▶ **課題の指示**
「Click the T badge in the Узел section」を含む行から始め、「[x=565, y=101]」を含む行までを、「番号」と「行」の二列からなるMarkdownの表に整えなさい。空行は除き、画像は解答に含めないこと。

▶ **与えられた情報**
● ● ● ●
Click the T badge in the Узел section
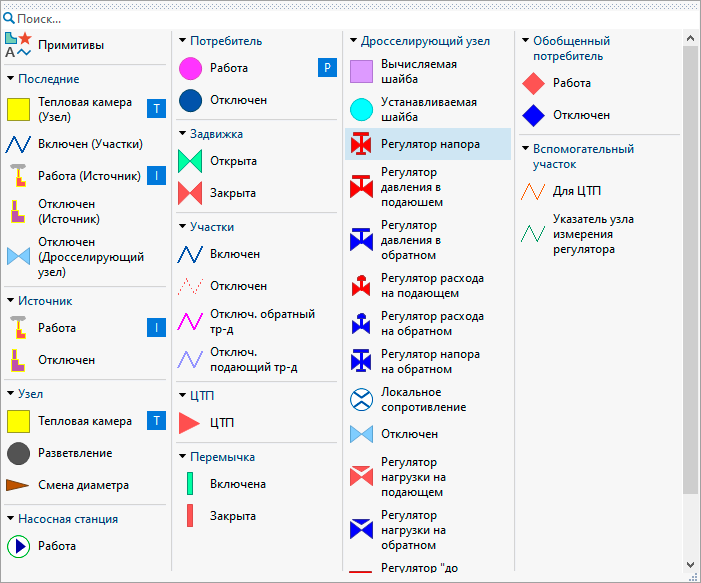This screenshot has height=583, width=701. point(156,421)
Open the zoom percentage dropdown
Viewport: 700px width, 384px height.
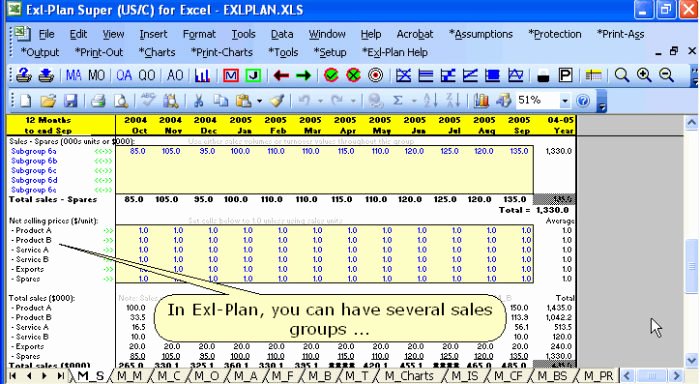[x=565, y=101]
● ● ● ●
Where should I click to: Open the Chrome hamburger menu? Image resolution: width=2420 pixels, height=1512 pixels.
● ● ● ●
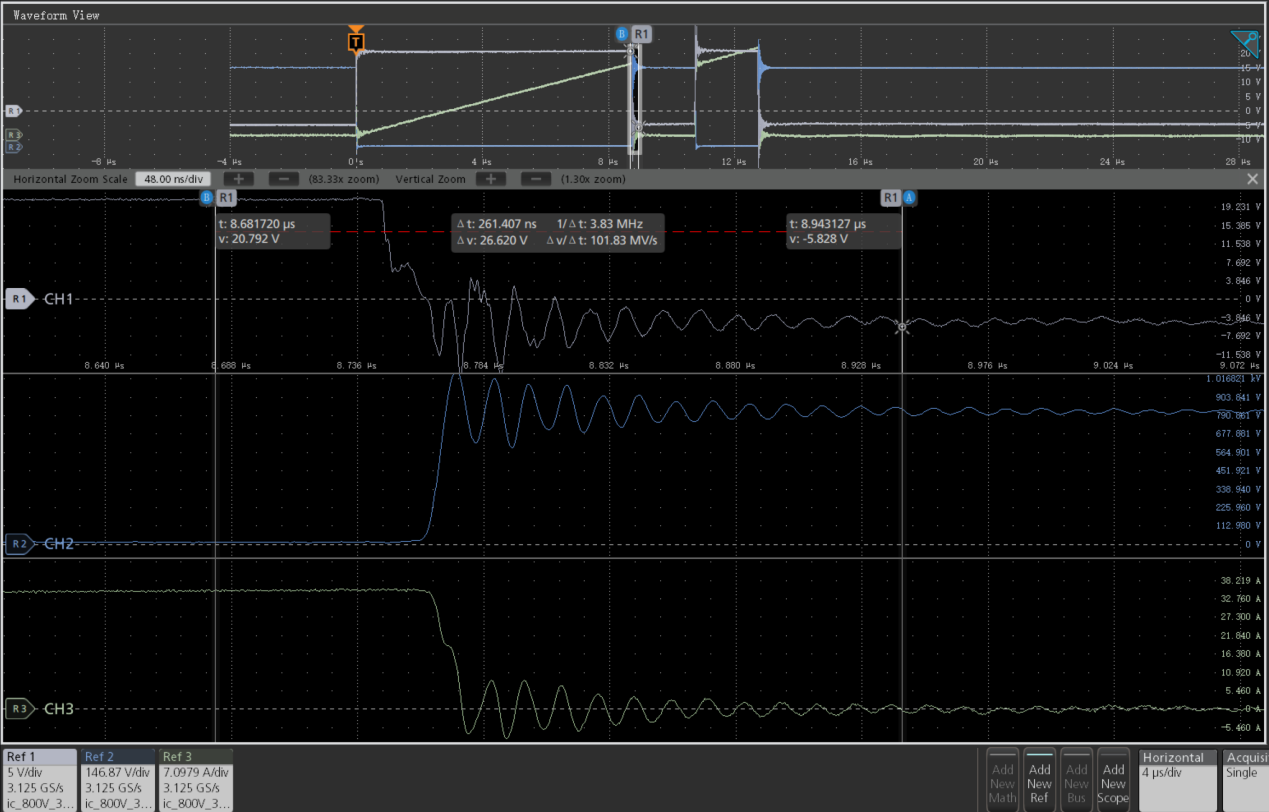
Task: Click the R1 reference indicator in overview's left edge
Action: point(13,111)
● ● ● ●
▶ **解答は以下**
| 番号 | 行 |
|---|---|
| 1 | Click the T badge in the Узел section |
| 2 | This screenshot has height=583, width=701. point(156,421) |
| 3 | Open the zoom percentage dropdown |
| 4 | Viewport: 700px width, 384px height. |
| 5 | [x=565, y=101] |